● **DATA FOR THE TASK**

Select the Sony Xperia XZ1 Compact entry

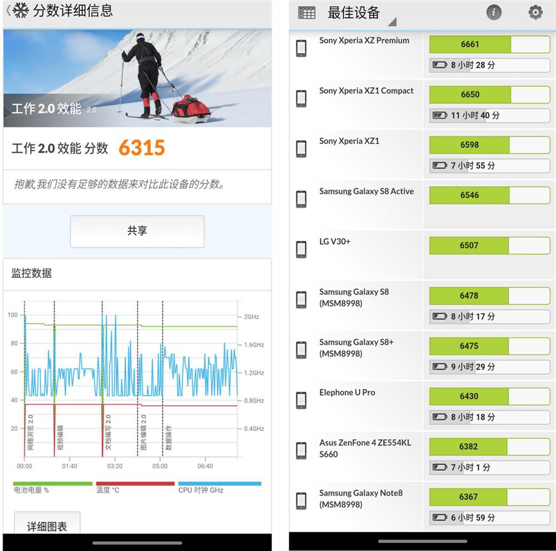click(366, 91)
---
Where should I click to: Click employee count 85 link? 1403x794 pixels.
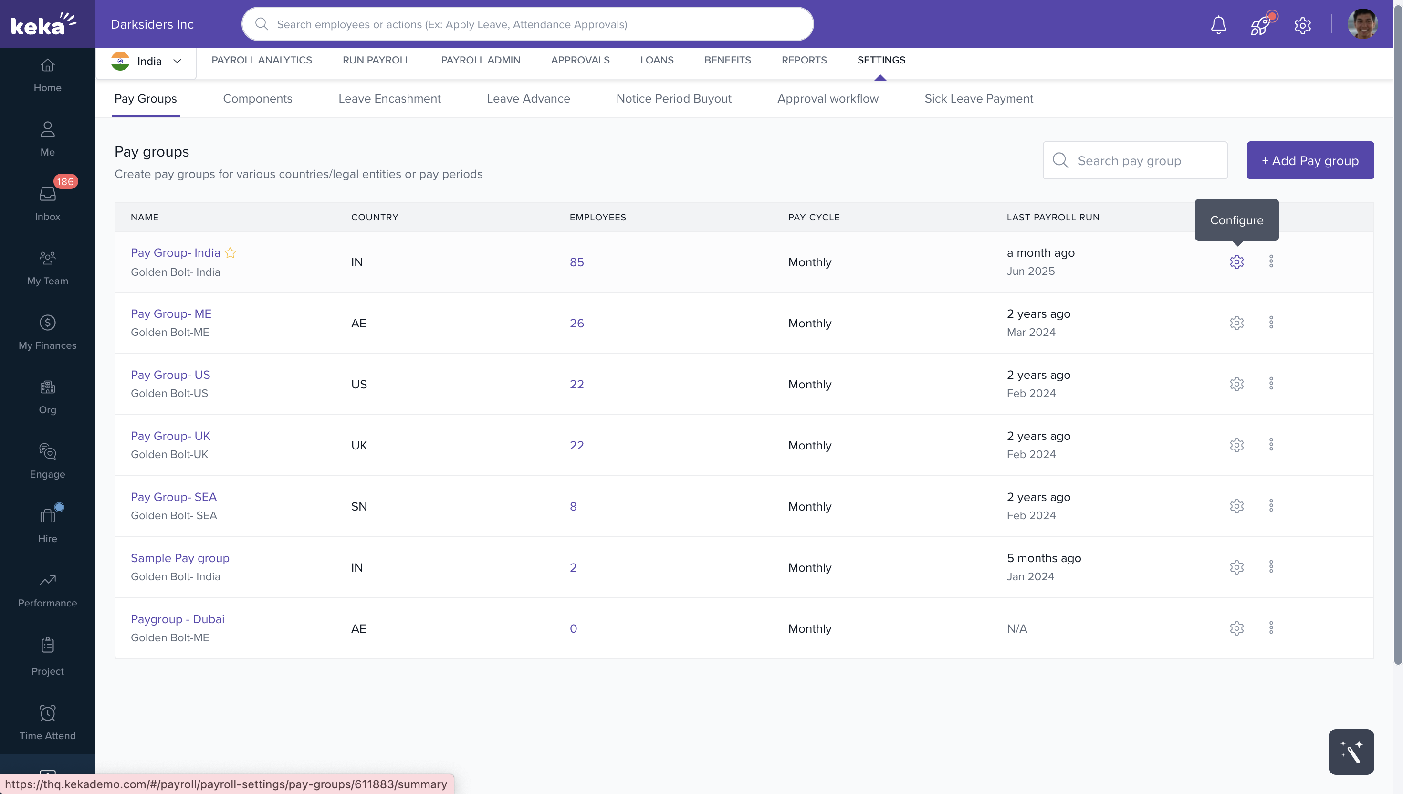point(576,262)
==
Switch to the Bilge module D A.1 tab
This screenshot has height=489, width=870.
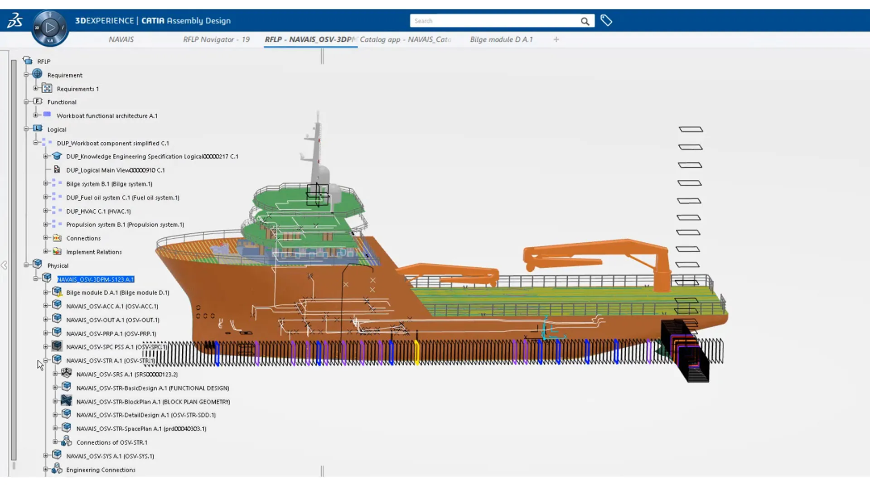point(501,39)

● **WORK TO DO**
Copy the records from the line containing "Where should I" up to and including the line containing "point(576,262)", leaving out the pictures.

● **RESULT FOR THIS EXERCISE**
Where should I click to: Click employee count 85 link? 1403x794 pixels.
point(576,262)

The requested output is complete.